Monday, February 16, 2015

End of times

When Ace of Spades tells me to read "the most important article published in the American media in 10 years" I tend to listen, even if that statement is a little hyperbolic.

The article at hand is very long, titled "What ISIS really wants" in the Atlantic.  The TL;DR version is this: ISIS is an apocalyptic cult and they are beyond reason.
That the Islamic State holds the imminent fulfillment of prophecy as a matter of dogma at least tells us the mettle of our opponent. It is ready to cheer its own near-obliteration, and to remain confident, even when surrounded, that it will receive divine succor if it stays true to the Prophetic model.
Every time I read about mass movements like this, I'm always reminded of "The True Believer" by Eric Hoffer.  A salient quote:
Passionate hatred can give meaning and purpose to an empty life. Thus people haunted by the purposelessness of their lives try to find a new content not only by dedicating themselves to a holy cause but also by nursing a fanatical grievance. A mass movement offers them unlimited opportunities for both.
Last night on "60 Minutes" was a textbook model of the "true believer."  It followed the brothers in the Charlie Hebdo attack:
As a teenager, Cherif was more interested in rap than religion. This video, shot by his friends, documents that period in his life when was he smoking pot and chasing girls. He worked as a pizza delivery boy, but his life changed in 2003 when he became radicalized by a group of young Muslims in this Paris neighborhood. They were angry about the American invasion of Iraq and set up a recruitment ring to send young French Muslims to fight jihad against U.S. forces.
There you go: he went from an everyday kid, smoking weed and delivering pizza.  Then, as Eric Hoffer might say, he was introduced to the devil he could believe in and give his empty life some meaning.  It was a piece of cake to nurse that grievance straight into fanaticism.

5 comments:

Old Soldier said...

As it has always been. Read the Koran and some of the Haddiths (kind of the Acts of Mohammed) when I was in the Gulf. They are nothing more than a recipe for religious fascism - with some how-to examples from the Prophet himself.

Europe was invaded repeatedly by their predecessors. In western Europe they made it to the outskirts of Paris in 723 and it took over 700 years to push them out.

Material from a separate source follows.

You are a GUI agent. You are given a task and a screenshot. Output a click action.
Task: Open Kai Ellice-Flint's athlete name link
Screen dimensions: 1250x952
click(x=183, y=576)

In the East they made it as far as the Gates of Vienna twice and as far north as Poland. Sicily, Greece, the Balkans, and Crete was conquered at different points by Muslim armies during the long wars in the Mediterranean. They weren't beaten back to present day Turkey until the 18th century.

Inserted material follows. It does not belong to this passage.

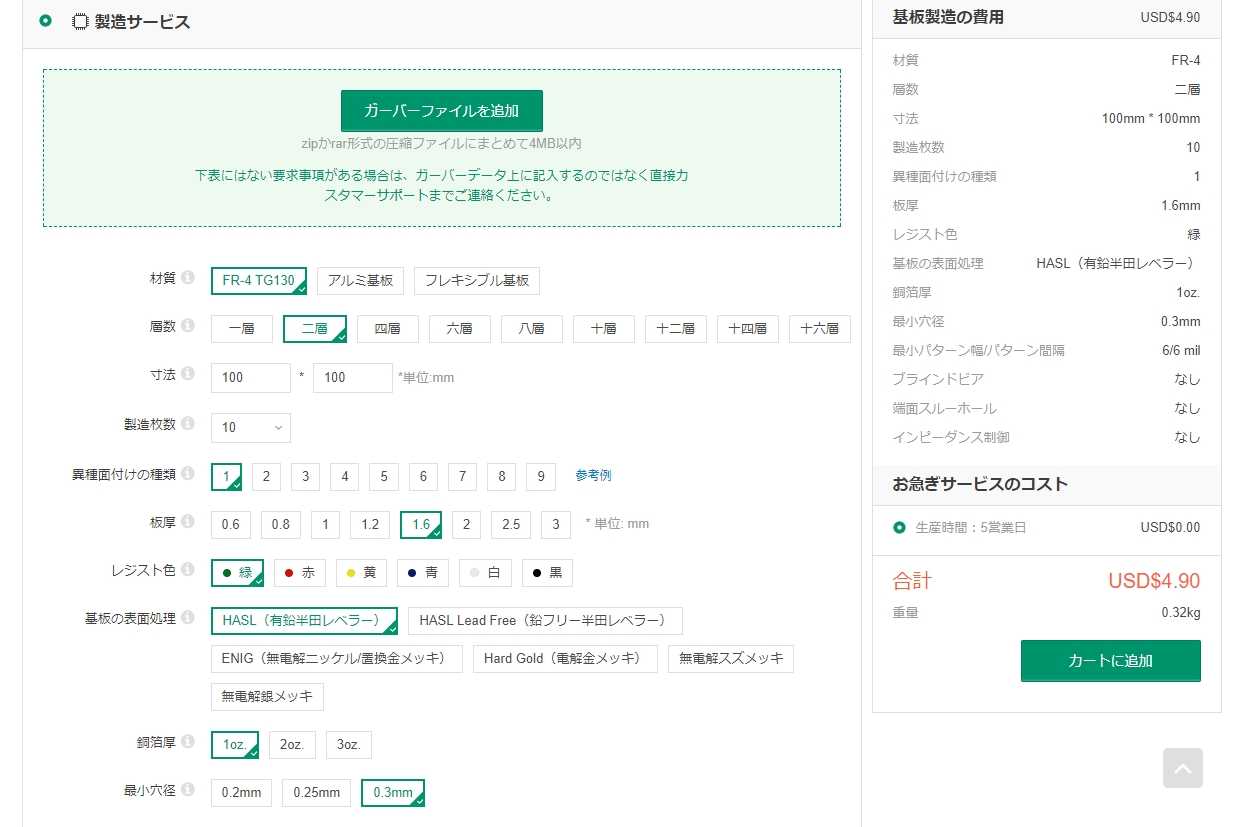Choose the 青 blue resist color
The width and height of the screenshot is (1241, 827).
[x=422, y=573]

For some reason the Europeans think it's over. I don't know why.

#JobsForJihadis said...

He worked as a pizza delivery boy

But wait...I thought jobs were the answer!

Crazy Bread said...

When the pizza boy rang the doorbell, was he greeted as a liberator?

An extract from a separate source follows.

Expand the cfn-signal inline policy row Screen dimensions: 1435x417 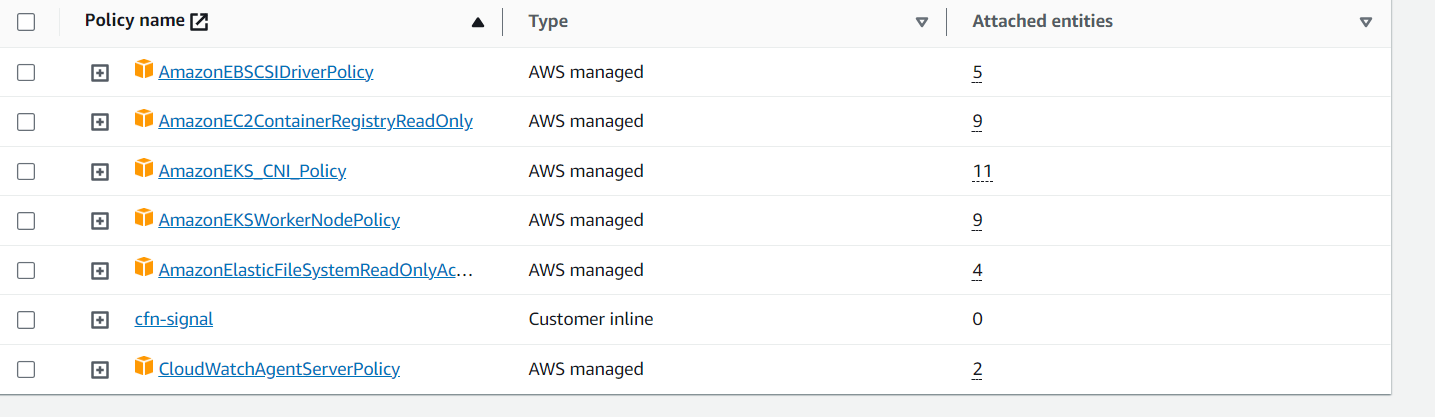tap(100, 320)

Was the smoking gun in the form of a mushroom, double cheese?

siacd999 said...

Doesn't matter. Because the US invaded Iraq/the US had military forces in Saudi Arabia/ the West ended the Ottoman Empire / Western colonialism in the Middle East/ etc, some of our liberal friends here in the West will always consider US the enemy, and they will consider any horrid actions al-Qaeda or ISIS takes to be blowback.

Anonymous said...

While our conservative friends will blame President Obama for attacking and/or declining to attack countries, and for maintaining and/or withdrawing troops.